Song site makes your jam toast of the town
With most major music websites now vying to have the biggest stash of tracks, Katie Wright looks at a recently relaunched site that values its quality over its quantity
Song-sharing site This Is My Jam (thisismyjam.com) doesn't care that rival Last.FM has 90 million songs under its digital belt, or that the Google Play store stocks 22 million tracks. TIMJ, which hosts "the half-million best songs of all time", knows that, when it comes to music, size doesn't matter.
Originally launched in 2012, TIMJ uses one question to curate its crowdsourced collection: what's your favourite song?
Users are only allowed to pick one 'jam' at a time, which stays on their profile page for a week unless they change it.
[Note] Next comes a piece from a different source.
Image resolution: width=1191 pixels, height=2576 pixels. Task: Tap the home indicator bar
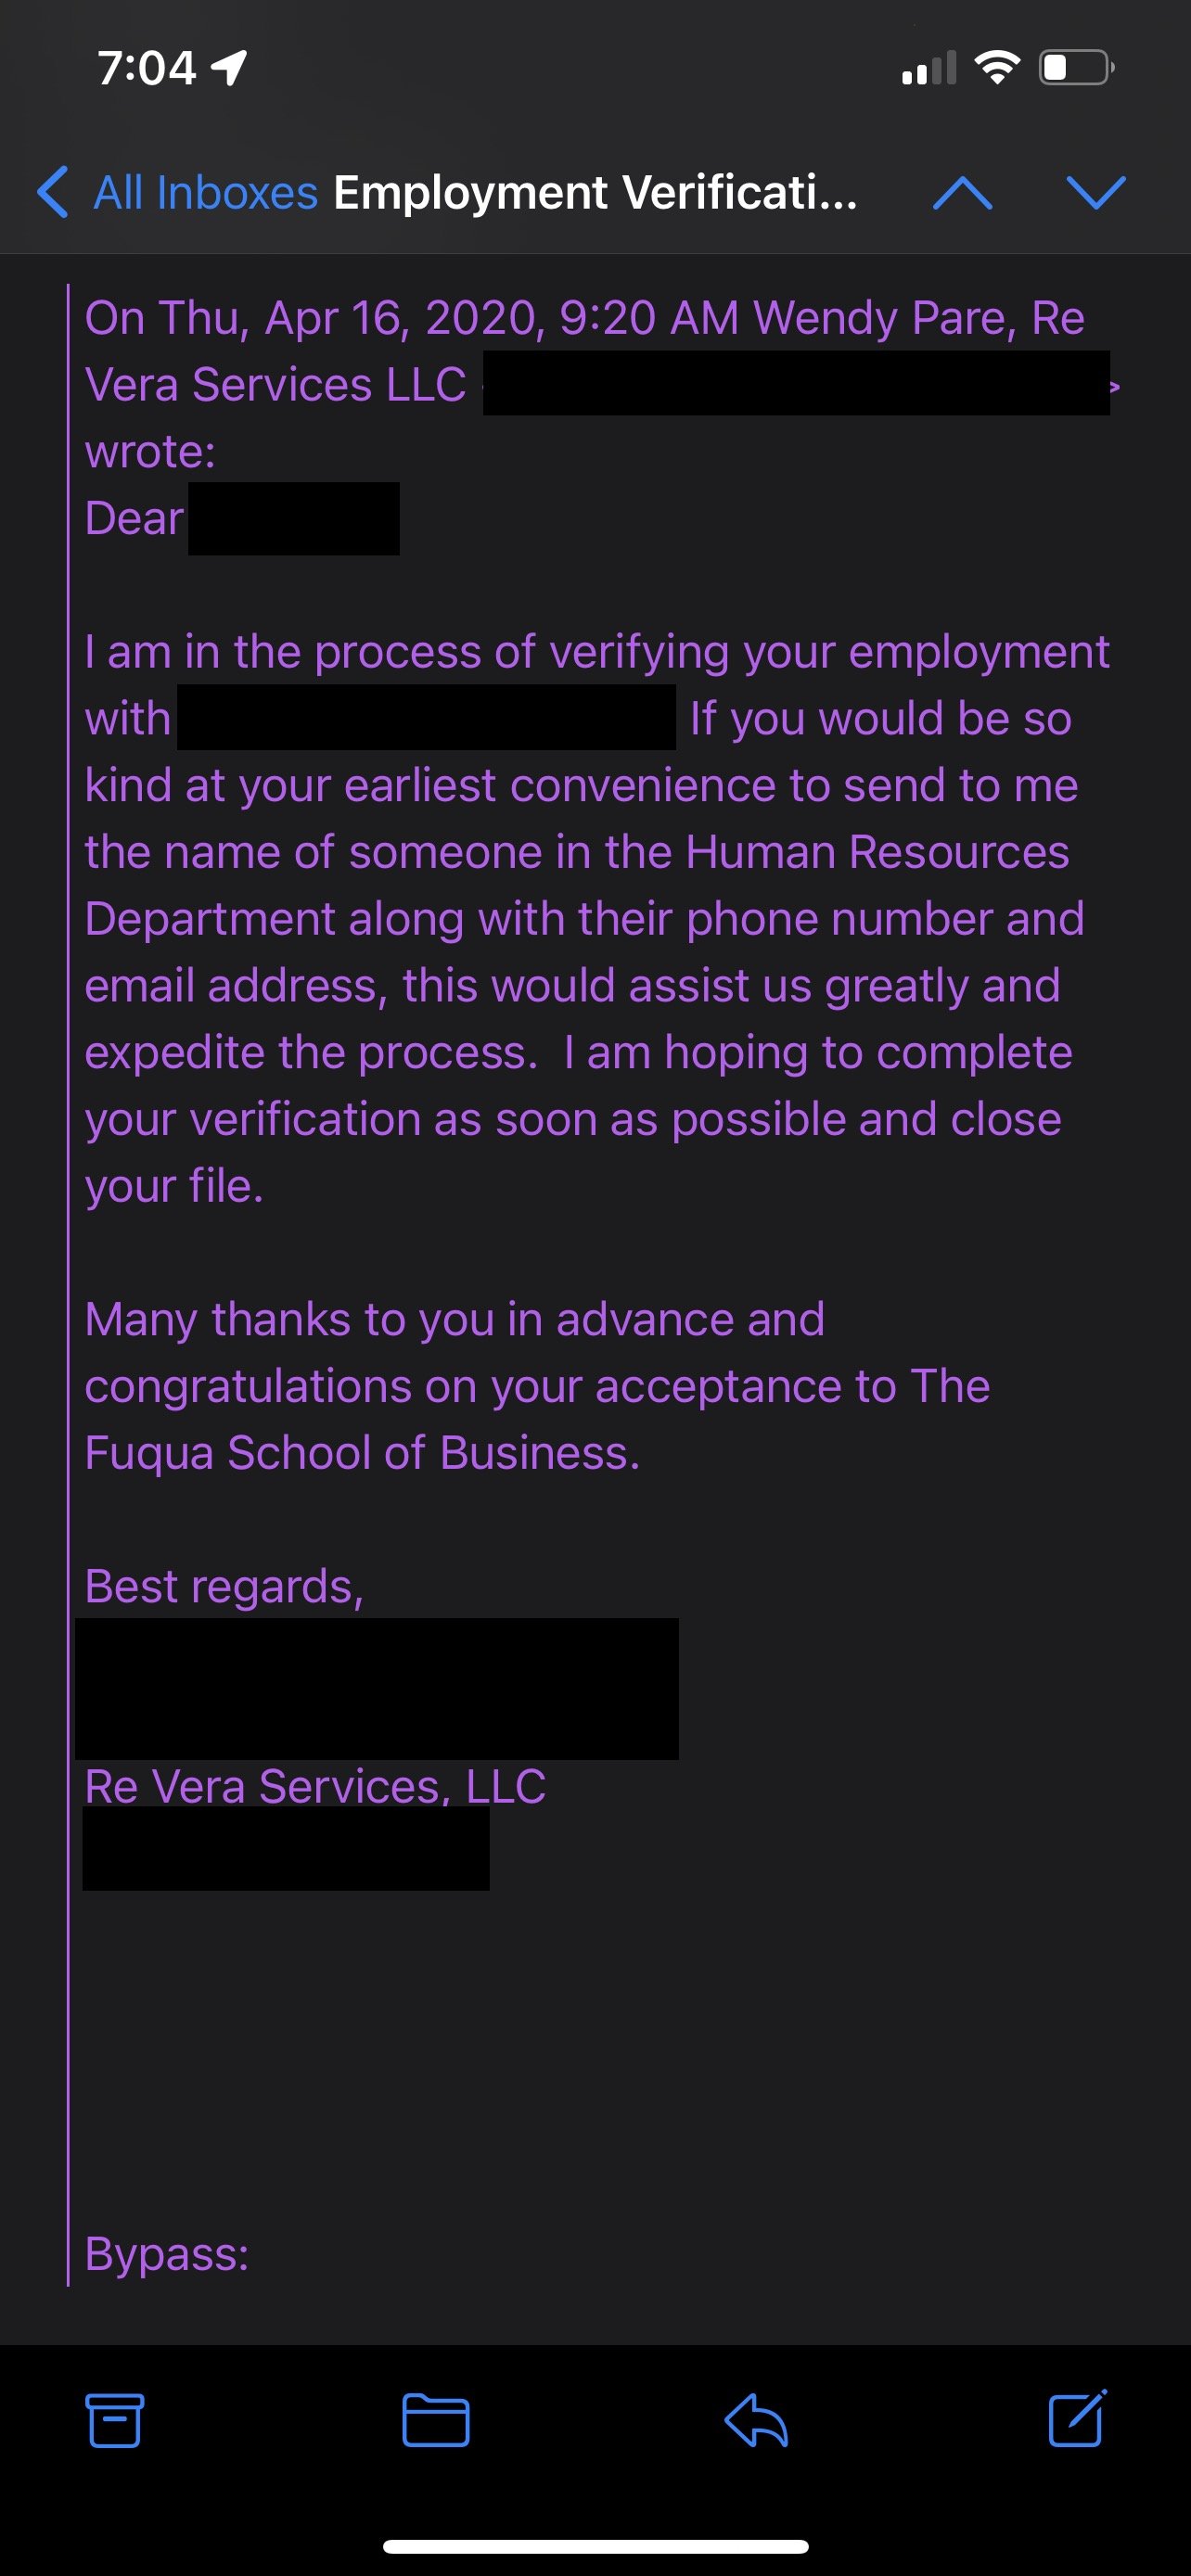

TIMJ encourages you to choose that one song you're obsessed with, the one you play every day for a month and tell all your friends they have to listen to immediately.
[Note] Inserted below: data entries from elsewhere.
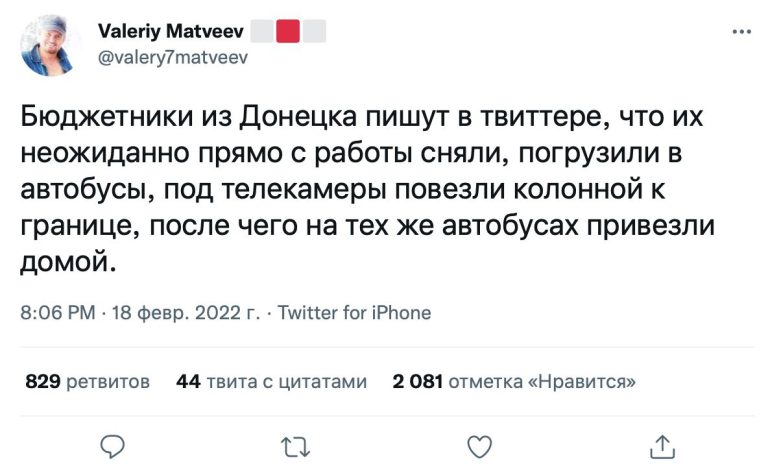768x475 pixels.
Task: Click the display name Valeriy Matveev
Action: coord(170,31)
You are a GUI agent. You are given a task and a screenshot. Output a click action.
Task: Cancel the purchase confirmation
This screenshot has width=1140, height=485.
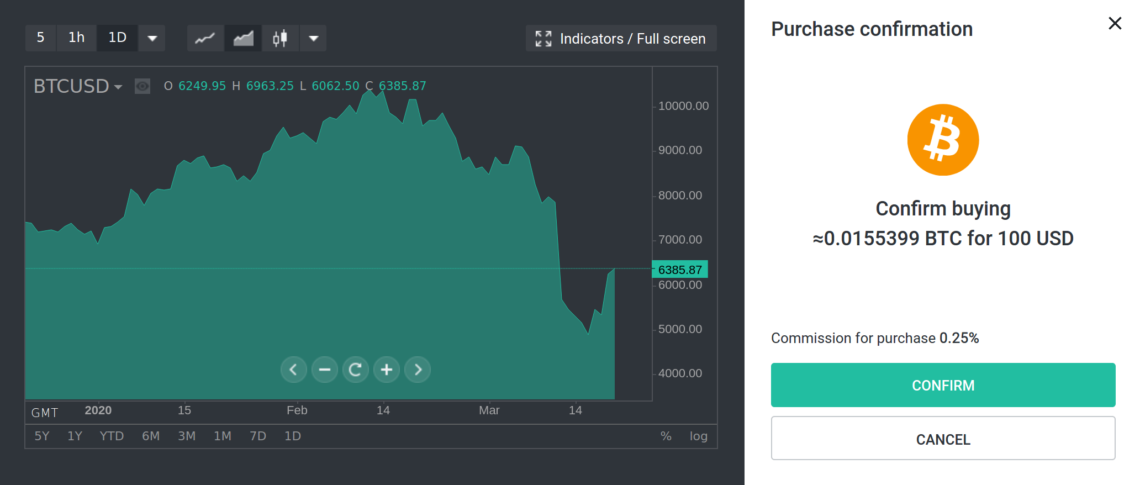tap(942, 439)
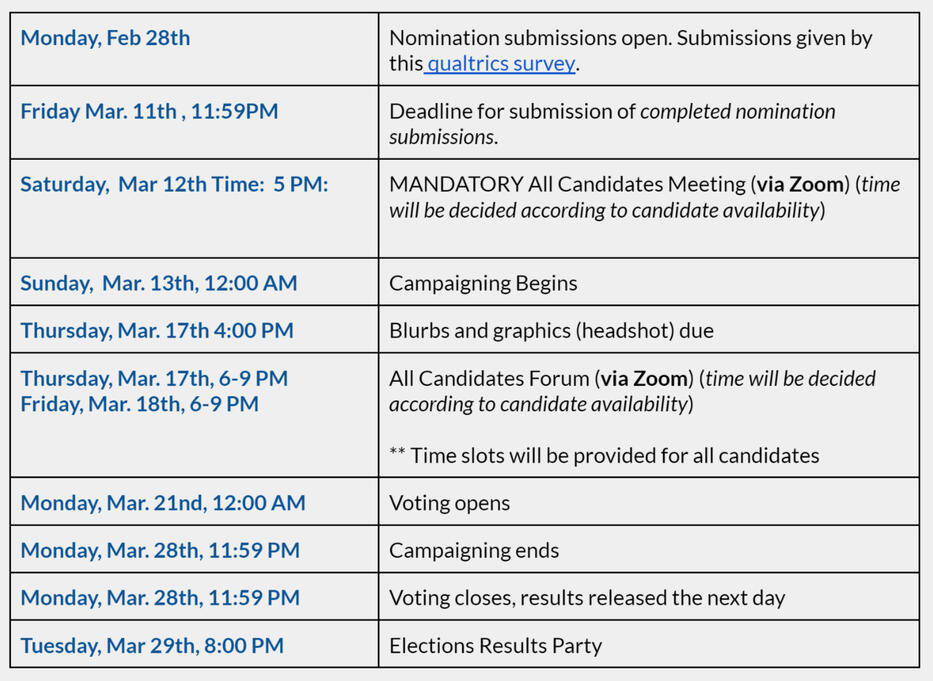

That way it's far more discerning than hitting like on hundreds of tracks, as you might on a site like Hype Machine, which gathers songs that have been posted on thousands of blogs.
It's also better than Google or iTunes, because it actually harnesses the power of Hype Machine (and other music and video sites like Sound Cloud, Vimeo and YouTube) by letting users post jams from those services, so it's not limited to relying on tracks being officially released – homemade remixes and mashups are very much allowed, if not actively encouraged.
And with new features unveiled with the redesign at the end of August, TIMJ has just got even better. There's now a history section for each jammer so you can see all their previous jams, created because users said they wanted an easy way to find people who liked the same music as they do.
Plus there's the addition of 'song screens', which show how many people have named that selection as their jam, what they tweeted about it and recommendations based on that song. This will, creators Hannah Donovan and Matthew Ogle promise, give each track a "cultural context".
"A jam isn't just any song – it's the one you love, so that piece of data is 'worth' more," they say in a blog post about the redesign. "There's a lot of music out there and when we talk to people about it, they are often overwhelmed for choice."
Using a data-driven approach to focus on favourites while other sites are obsessed with amassing the most makes a refreshing change.
This Is My Jam may not want to be the biggest, but it definitely wants to be the best.